In questo modello è la Regione che tiene in mano le redini del servizio sanitario, finanziando tutti i produttori (aziende Ausl, ospedali azienda, strutture private accreditate, strutture socio-sanitarie) con il sistema "tariffa per prestazione" (fino al limite stabilito dal contratto aziendale o dal tetto di spesa). Per evitare eccessive espansioni del costo delle prestazioni, la regione può optare per tre diverse strade:
  • imporre ad ogni produttore un contratto di fornitura, che determini volumi (numero di prestazioni) e tariffe per ogni prestazione;
  • imporre ad ogni produttore un tetto di finanziamento massimo, lasciando che il gioco della domanda e dell'offerta fissi i costi;
  • imporre al complesso dei produttori un tetto di finanziamento massimo, lasciando così ai produttori e al gioco tariffario il compito di regolarizzare i costi.

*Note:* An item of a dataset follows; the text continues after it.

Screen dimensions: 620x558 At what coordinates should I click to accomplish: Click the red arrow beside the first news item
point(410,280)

3. Modello di separazione tra acquirenti e fornitori

Ispirato al modello inglese, è il modello in cui le Regioni optano per un assetto istituzionale che separa dalle aziende Ausl tutte le forniture di servizi ospedalieri e specialistici, lasciando così solo le funzioni di igiene pubblica, di veterinaria, di medicina di base e socio-sanitaria (centri per tossicodipendenti, strutture di ricovero non ospedaliere, ...). In questo modello (come nel primo) l'Ausl è finanziata "a quota capitaria" e ha l'obbligo di pagare le prestazioni di strutture pubbliche e private effettuate ai propri residenti. In pratica, si tratta di un modello basato sulla separazione tra acquirenti, (l'AUSL si limita a comprare prestazioni) e fornitori e sulla libertà di scelta, che impone all'Ausl di attivare tutti i possibili strumenti impliciti di governo della domanda (lo sviluppo di logiche negoziali che facciano risultare conveniente ai produttori la sottoscrizione di contratti, nonché l'attivazione di tutti gli strumenti impliciti di indirizzo della domanda come, per esempio, la definizione di percorsi diagnostico-terapeutici).

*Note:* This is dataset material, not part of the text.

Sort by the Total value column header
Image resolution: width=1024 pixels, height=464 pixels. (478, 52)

4. Modello conservatore di transizione

Si tratta del modello optato da quelle Regioni che, dopo aver istituito le aziende Ausl e quelle ospedaliere, non sono riuscite o sono in attesa di modificare i metodi di finanziamento, ostacolati in genere dalla mancanza dei necessari strumenti di supporto gestionale. In pratica, è un modello in cui il finanziamento avviene in base alla spesa storica, in cui la Regione mantiene un ruolo di primo piano assoluto, anche nei confronti delle strutture sanitarie private accreditate, nonostante la stessa Regione spesso dimostri debolissime capacità di governo.

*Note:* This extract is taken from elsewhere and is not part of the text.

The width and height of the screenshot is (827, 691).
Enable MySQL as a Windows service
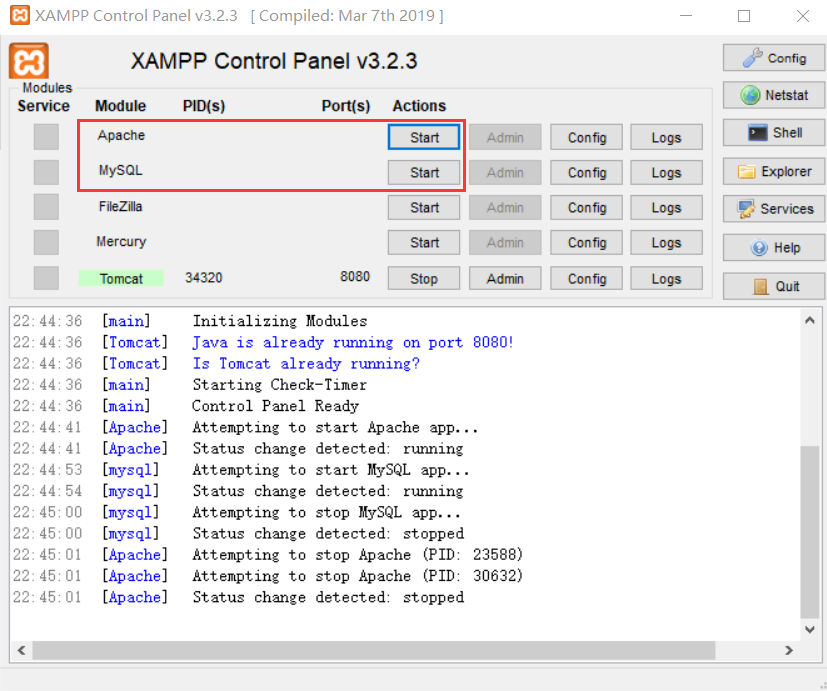[x=44, y=172]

Sino ad oggi, il modello preferito dalla maggior parte delle Regioni italiane è quello "a centralità Ausl", scelto soprattutto dalle Regioni del centro-nord (Veneto, Emilia Romagna, Piemonte e Toscana), ad eccezione della Lombardia che ha optato per l'assetto che separa produttori da acquirenti. Molte Regioni del centro-sud (Lazio, Sicilia, Sardegna, Campania e Puglia), invece, si trovano ancora nel modello conservazione-transizione, in cui i finanziamenti avvengono ancora in base alla spesa storica. Infine, il modello a centralismo regionale è in atto solo in alcune piccole Regioni.